Railway utility to increase deliveries to 30-million tonnes a year from 7.5-million tonnes

Mike Fanucchi Chief Customer Officer and Business Development of Transnet. Picture: FREDDY MAVUNDA
Mike Fanucchi Chief Customer Officer and Business Development of Transnet. Picture: FREDDY MAVUNDA

State rail utility Transnet plans to nearly quadruple its coal deliveries to embattled electricity monopoly Eskom to potentially lower power prices.

Out of the 120-million tonnes of coal Eskom burns annually, only 7.5-million tonnes will be delivered on rail this year. A further 80-million tonnes are sent by conveyor belt, with trucking a major source of coal deliveries for Eskom.

Transnet plans to ramp deliveries up to 30-million tonnes in five years, just shy of a fourfold increase in deliveries to the utility, said Mike Fanucchi, chief customer officer and executive committee member at Transnet.

Train deliveries of coal fell by half over five years as vested interests in Eskom, Transnet and elsewhere diverted coal to road transport to secure lucrative supply contracts during a period of mismanagement and corruption at the utility.

A fire at the Majuba power plant load-out station where coal is delivered means there are about 1,900 trucks delivering coal to the plant daily. Majuba should accept 14-million tonnes of coal a year by rail but this has fallen to 6-million tonnes.

As Eskom under the leadership of then-CEO Brian Molefe pushed for coal from smaller suppliers on shorter-term and more expensive contracts rather than the large, long-term agreements on cost-plus terms with major mining companies, the quality of coal has deteriorated.

Eskom is engaged in rolling blackouts as it struggles with aged power plants and maintenance backlogs. Its tariffs have increased sixfold since 2006 as two new power plants ran tens of billions of rand over budget, leaving the company with R450bn of debt it can barely service.

The poor quality of some of the coal arriving at the fleet of 15 power plants has been one of the reasons for difficulties with boilers and maintenance.

Eskom and Transnet have set up a joint team to “get the right quality of coal to the right plants”, Fanucchi said in an interview with Business Day at the Investing in African Mining Indaba.

“We have a good relationship with André de Ruyter and he believes this is one of the main challenges,” he said, referring to the recently appointed CEO of Eskom.

“The objective of that team is to reduce the cents per kilowatt hour at Eskom,” he said.

“If we can help reduce that, then we reduce costs for our electric locomotives, which reduces costs for all our clients.

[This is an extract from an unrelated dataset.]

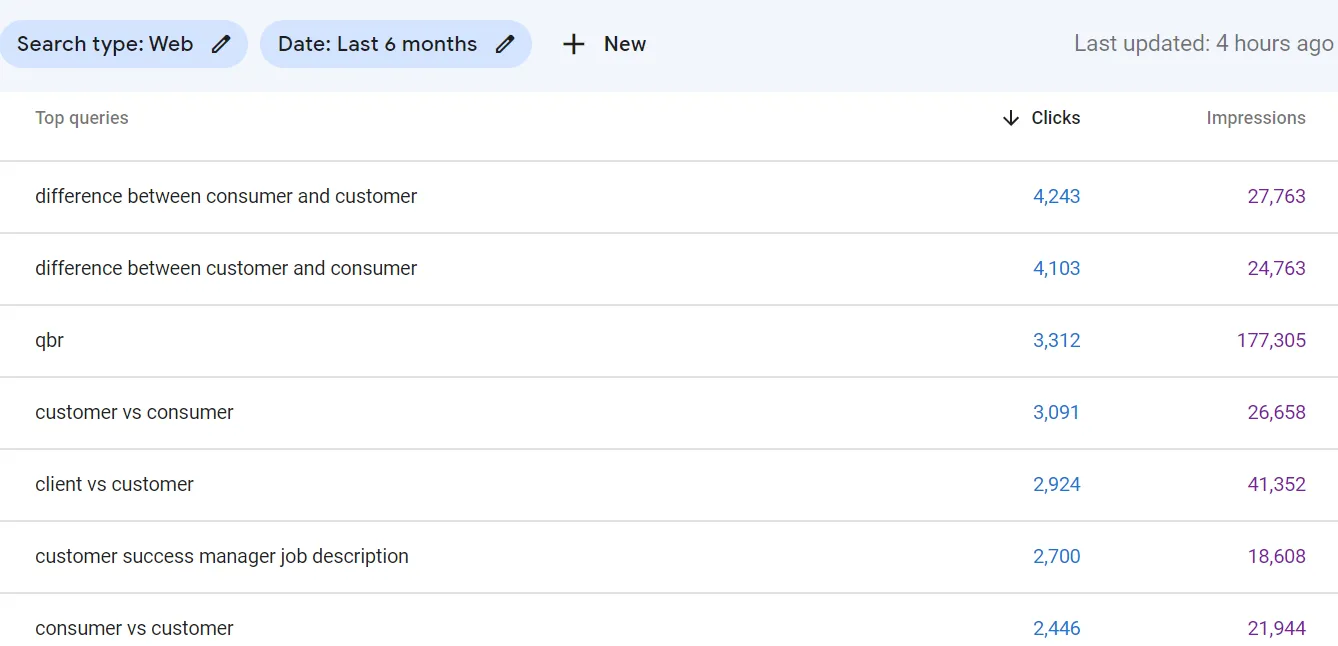Click the 4,243 clicks value
Screen dimensions: 1338x646
point(1056,196)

We’re looking for very different commercial models with them to really take on a totally different partnering approach to move to the 30-million tonnes.”

By moving larger volumes on rail and working efficiently, costs of coal deliveries will become cheaper for Eskom.

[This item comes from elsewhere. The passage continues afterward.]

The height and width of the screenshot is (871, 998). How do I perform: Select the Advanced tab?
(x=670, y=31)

In 2020, Transnet expects to move 11.5-million tonnes and then 15-million tonnes the following year as deliveries move up to 30-million tonnes quickly after that.

Transnet has a fleet of 72,000 wagons and it will see what it can move from other rail corridors or refurbish to meet the target.

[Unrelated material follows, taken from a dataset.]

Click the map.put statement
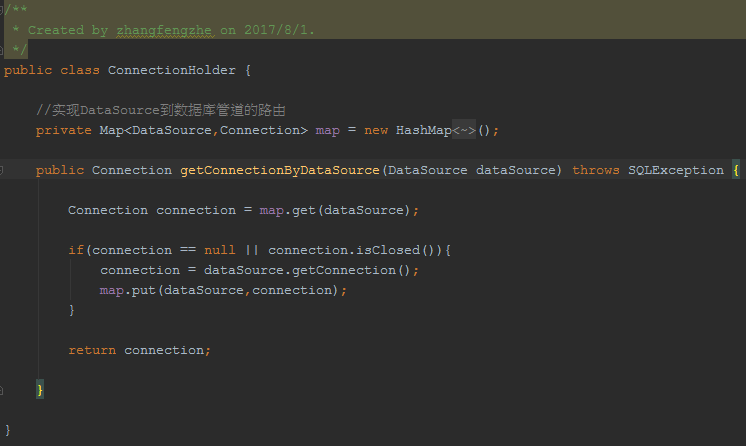The image size is (746, 446). click(x=223, y=290)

“We have to work together with the trucking companies to make sure we don’t destabilise local communities as we go through this process,” Fanucchi said.

Transnet is working with Eskom and coal miners such as Exxaro Resources to move coal by rail from the Waterberg in northern Limpopo to the power plants in Mpumalanga, dusting off old studies into coal origins and destinations to optimise the coal flows into suitable power plants.